Environment and Sustainable Development
Overview
Environment and Sustainable Development is a crucial topic in the OTET Social Science paper that bridges geography, civics, and contemporary global concerns. This topic tests your understanding of how human activities impact the natural environment and what measures can ensure development without compromising future generations' ability to meet their needs.
For OTET Paper II, expect questions on types and sources of pollution, causes and effects of climate change, conservation methods, and India's environmental policies. The topic carries significant weight because it connects to current affairs, government schemes, and Odisha's specific environmental challenges like cyclones, coastal erosion, and deforestation. Questions often test factual recall of pollutants, greenhouse gases, and conservation programmes, alongside application-based questions on sustainable practices.

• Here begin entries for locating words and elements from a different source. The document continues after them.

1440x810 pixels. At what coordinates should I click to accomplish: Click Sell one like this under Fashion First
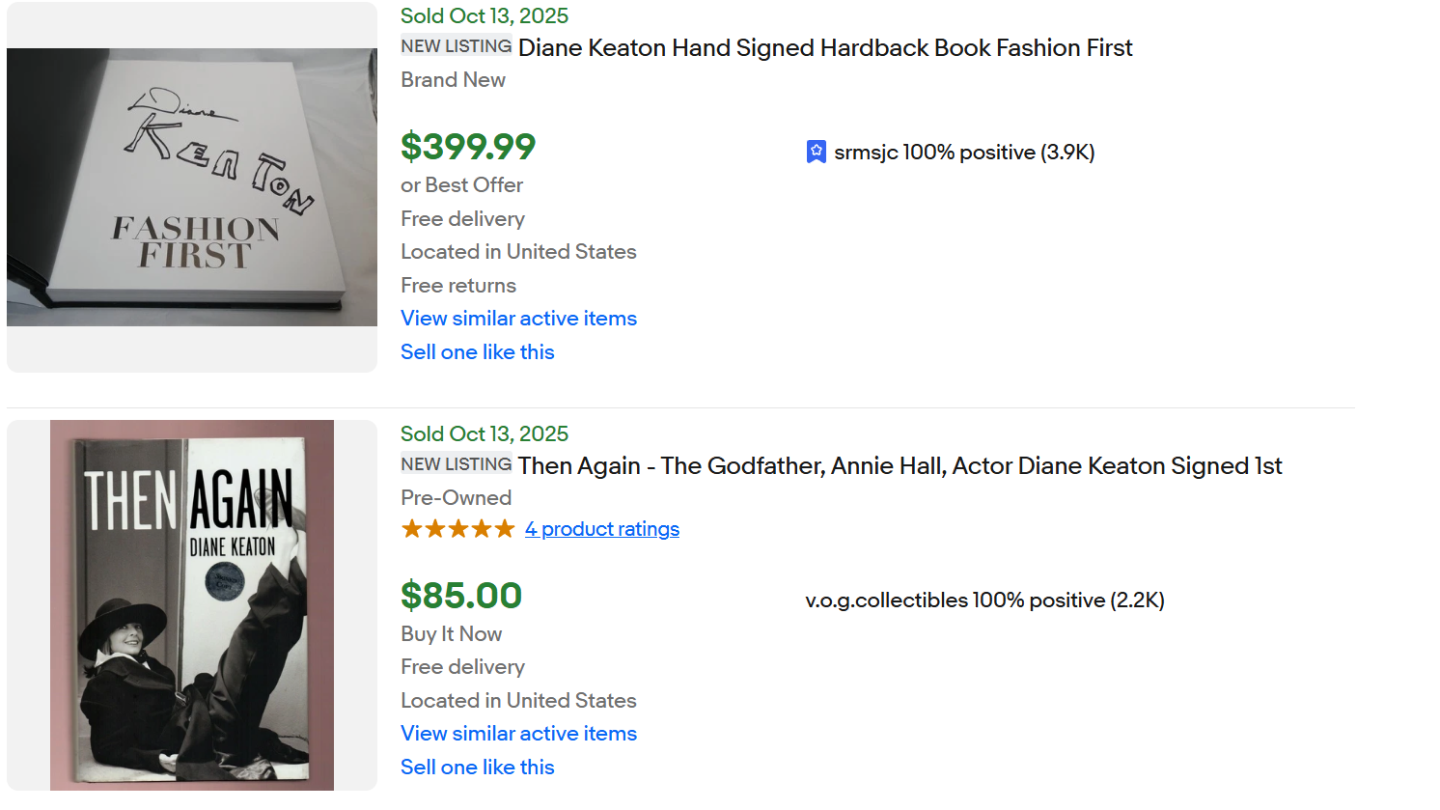pos(477,352)
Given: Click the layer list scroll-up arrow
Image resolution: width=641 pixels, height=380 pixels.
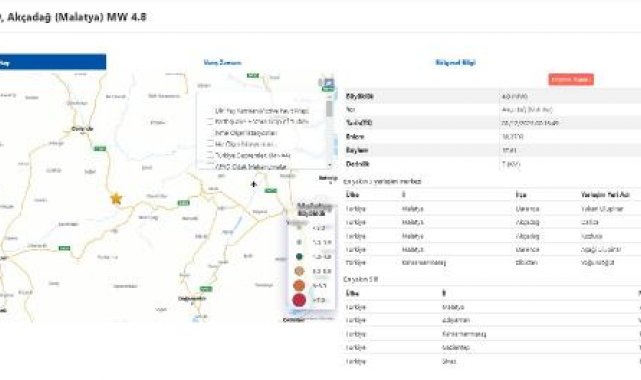Looking at the screenshot, I should click(x=329, y=97).
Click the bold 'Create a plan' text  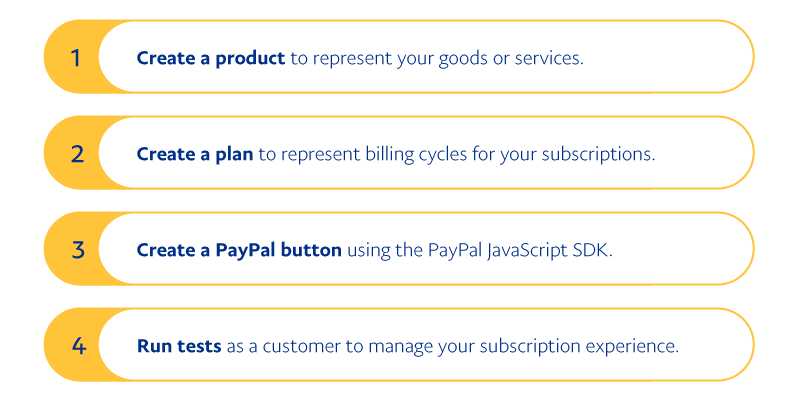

Mastering this topic requires understanding the cause-effect relationships between human activities and environmental degradation, and knowing specific facts about national and international environmental initiatives.
Key Concepts
- **Environment** comprises all living (biotic) and non-living (abiotic) components that surround and influence organisms, including air, water, soil, plants, animals, and human beings.
- **Sustainable Development** means development that meets present needs without compromising the ability of future generations to meet their own needs — defined by the Brundtland Commission in 1987.
- **Pollution** is the introduction of harmful substances or energy into the environment, causing adverse changes in physical, chemical, or biological characteristics of air, water, or land.
- **Climate Change** refers to long-term shifts in global temperatures and weather patterns, primarily driven by increased greenhouse gas emissions since the Industrial Revolution.
- **Greenhouse Effect** is the natural warming of Earth's surface when greenhouse gases (CO2, methane, nitrous oxide, CFCs) trap heat in the atmosphere — human activities have intensified this effect.
- **Biodiversity** refers to the variety of life forms at genetic, species, and ecosystem levels — its conservation is essential for ecological balance and human survival.
- **Conservation** involves planned management of natural resources to prevent exploitation, destruction, and degradation while ensuring sustainable use.
- **Three Rs of Sustainability** — Reduce, Reuse, Recycle — form the foundation of waste management and resource conservation strategies.